I did not go to prom. I was one of those characters who just didn't get why it would be interesting. Except I'm still waiting to feel sad about it. Maybe I should keep a disco ball and some old tunes in the closet and a therapist on speed-dial in case that ever happens. But I’m pretty sure there are two types of people in this world: those who believe they will be unhappy if they miss prom, and those who know they will be never really miss prom. And I am reasonably sure I am one of the latter.

I have sometimes felt it would be nice to be a fly on the wall at such an event, though—dressed in jeans and invisible, taking in the ritual as a non-participant observer. Apart from the golden statue idolatry, this is approximately what watching the Oscars is like for me. I am mesmerized by the people who, like those of my high school classmates who breathed for prom for weeks, seem to sincerely regard this evening as Significant and Worthy of all the time, resources, and concern they’ve put into it, the ones completely horrified at anyone who makes a fashion blunder, or whose appearance reveals a cavalier attitude toward the Event. Personally, as I watch all those important people navigate the red carpet interviews, I try to spot the ones who are there just for the punch. For example, I think I caught a bit of (slightly self-congratulatory) perspective shining through George Clooney's award night make-up last year.

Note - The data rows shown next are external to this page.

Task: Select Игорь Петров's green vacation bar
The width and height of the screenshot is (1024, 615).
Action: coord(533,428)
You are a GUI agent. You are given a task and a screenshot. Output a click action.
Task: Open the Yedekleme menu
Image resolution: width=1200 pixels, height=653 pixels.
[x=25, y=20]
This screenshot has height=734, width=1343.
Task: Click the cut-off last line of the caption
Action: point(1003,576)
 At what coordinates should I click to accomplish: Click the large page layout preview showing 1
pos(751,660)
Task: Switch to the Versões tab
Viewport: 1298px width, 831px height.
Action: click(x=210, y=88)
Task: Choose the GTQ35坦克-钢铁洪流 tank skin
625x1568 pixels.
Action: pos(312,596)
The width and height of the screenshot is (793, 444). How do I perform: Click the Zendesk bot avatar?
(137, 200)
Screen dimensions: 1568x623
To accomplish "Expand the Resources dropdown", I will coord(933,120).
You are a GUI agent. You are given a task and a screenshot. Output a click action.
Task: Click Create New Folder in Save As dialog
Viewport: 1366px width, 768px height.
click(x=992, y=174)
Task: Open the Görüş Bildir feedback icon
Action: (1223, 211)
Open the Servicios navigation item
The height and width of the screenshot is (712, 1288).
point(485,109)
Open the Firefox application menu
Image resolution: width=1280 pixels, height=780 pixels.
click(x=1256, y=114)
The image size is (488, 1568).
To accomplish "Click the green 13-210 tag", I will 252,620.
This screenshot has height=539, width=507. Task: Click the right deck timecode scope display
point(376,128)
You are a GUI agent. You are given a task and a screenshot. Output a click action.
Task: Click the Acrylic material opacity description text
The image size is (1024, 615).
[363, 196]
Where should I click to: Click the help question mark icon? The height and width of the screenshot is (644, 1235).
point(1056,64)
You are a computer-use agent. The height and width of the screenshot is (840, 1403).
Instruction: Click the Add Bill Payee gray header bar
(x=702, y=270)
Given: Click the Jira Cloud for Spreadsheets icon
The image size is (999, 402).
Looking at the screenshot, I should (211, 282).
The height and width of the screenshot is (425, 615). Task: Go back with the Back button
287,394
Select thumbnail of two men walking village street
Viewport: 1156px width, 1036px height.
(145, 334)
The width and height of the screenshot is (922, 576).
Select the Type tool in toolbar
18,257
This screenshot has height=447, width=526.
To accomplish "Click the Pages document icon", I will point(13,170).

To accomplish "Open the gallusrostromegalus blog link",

Part of my confusion and awe stems from the weirdly heightened image-consciousness of these special occasions. We expect that, come prom night, that acne-encrusted, greasy-haired kid that sits in the front row of math class will be buffed and combed just a little, that hairy legs will be shaved, mascara will be there where it wasn’t and thicker where it was. Here, our greatest overpaid actors have it rough. Our starting vision of them is as flawless, airbrushed, scripted, reshot beauties, and they must show up to the Oscars as prommed-up versions of that, trying like hell to hide the fact that they, also, are real, blemished, wrinkled, sometimes inarticulate people.

This is a lot of pressure. A recent story on CNN.com uncovers the incredible technology and art behind Oscar glam: silicone breast enhancers and nipple covers, tape, spray-on muscle-contoured tans, more tape, hair extensions, and even more tape, tape, tape. It takes hours and hours of overtime for make-up artists make a few people look, if a little stiff, like reasonably close facsimiles of their on-screen selves as they shimmer and sparkle and tell people who they are wearing.

Normally, the resolution of our television screens helps keep these measures secret, smoothing the edges and hiding the tape and fake tan lines. With the spread of HDTV, however, lines of all kinds are emerging. That’s right—the high definition of high definition television reveals not just incredible detail in the hairs on a zebra’s ass, but more than a few human pimples. I haven’t experienced this for myself, but if you’ve ever seen a Charlie Rose interview and realized, Wow, Robert Redford really is in his 70s, I imagine it’s something like that.

So here’s where things get a little weird. The response to the HDTV effect has been…an increased demand for plastic surgery. Obviously. Which makes me wonder at what point technology will reveal so much reality that these poor actors will stop trying to hide that reality with more technology (and tape). I'm not sure whether they go it for themselves or their audience, and maybe I’m too oblivious to understand, but it seems absurd to demand of our stars that they not reveal their or reflect our own aging realities. A 40-year-old woman can look like she has the skin of a 20-year-old on-screen. Great. But shouldn’t we all know on some level that there are a few wrinkles underneath, just as we knew what was hidden under our classmates’ cakey prom make-up? Come Oscar night, I have no real problem with stars covering up their blackheads and thinning hair, but it should be done with a bit of a wink. We should realize that, when actors return home from the after-parties their Oscar gowns may fall to the floor to reveal a few stretch marks and sagging bellies. And if we all know and accept this, at some point the amount of plastic and silicone used to maintain the "secret" seems just a little ridiculous.